Anche il nostro viaggio alla “conquista del Sudamerica” partiva con l’avvallo di un monarca Borbone. Per salire sugli aerei, tragitti e discese, ho potuto utilizzare il servizio per persone con ridotta mobilità previsto dalla Sala Amica dell’aeroporto milanese. Un aiuto rilevante, che mi ha permesso di avere un’alta qualità di viaggio. Per chi è su una sedia a rotelle è molto importante avere questi “angeli custodi”.
Arrivati a Lima, via felpe e vai di magliette leggere. Un caldo benvenuto atmosferico che l asciava presagire giorni belli e ricchi di emozioni. Così tante che hanno risvegliato il mio spirito di cronista. Tutte le sere ho compilato un “diario di bordo”, arricchendolo con le tante foto della giornata.
Scrivendo, riassaporavo con calma tutte le cose che avevo visto. Mi ero un po’ inventato “inviato speciale”, non per una testata, ma per i miei amici social. La cosa era seguita e piaceva. Pagine che ancora oggi rileggo con piacere.
Il resoconto del viaggio vince il concorso letterario “Racconta la tua cura”
Ricordi che, pochi mesi dopo, mi hanno permesso di scrivere il racconto Io posso volare che vinse la prima edizione del concorso letterario “Racconta la tua cura” indetto dall’Ospedale “S.S. Antonio e Biagio, Cesare Arrigo” di Alessandria.
Una bella soddisfazione.

Quel viaggio ha avuto un valore aggiunto speciale grazie alla sicurezza di essere con amici
peruviani che conoscevano tutto alla perfezione. A Lima dormivo e vivevo in un barrio a un’ora di macchina dall’aeroporto, nella piccola casa della famiglia di Jenny, moglie del
mio amico. Pochi comfort ma tanto senso dell’ospitalità.
Sulle strade bianche di quella zona, da solo non avrei mai potuto andare. Ma insieme a Marco e ai suoi tanti amici limegni ho visto e conosciuto un Perù lontano dalle brochure di viaggio (Machu Picchu, con le sue erte scale in pietra, per me era inavvicinabile), ma vicino alla vita reale della gente.
Per qualche giorno, una volta a sud, “Indiana Jones” sono però riuscito a diventarlo: prima con l’emozionante viaggio in Dune Buggy a 150 all’ora sulle dune di sabbia alla Huacachina.

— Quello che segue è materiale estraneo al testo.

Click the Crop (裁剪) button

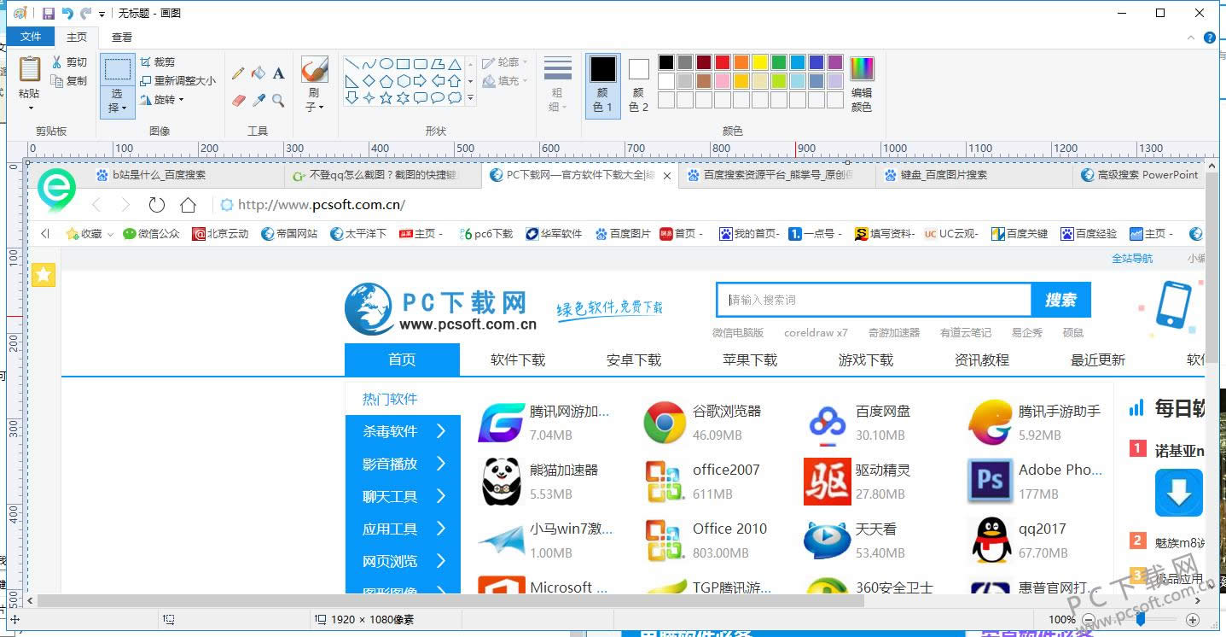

Poi andandomi a tuffare nelle acque del Pacifico nel giorno dedicato a vedere la riserva di Paracas.
Infine, volando sui cieli di Nazca per andare a leggere le “linee”, misteriosi geoglifi tracciati nel deserto – chissà quando e chissà per chi – che si vedono bene solo dall’alto. Un volo straordinario su un piccolo aereo a elica.
Una volta tornato a Lima, il giorno prima di partire per il rientro siamo andati in un grande centro commerciale. Mentre giravo incuriosito in cerca di piccoli souvenir, nel reparto
vini ho visto una bottiglia di Asti Spumante. Mi sono sentito in dovere di acquistarla e regalarla ai miei ospiti per un ultimo brindisi.
A casa mi stavano aspettando. Quella bottiglia me lo aveva fatto capire.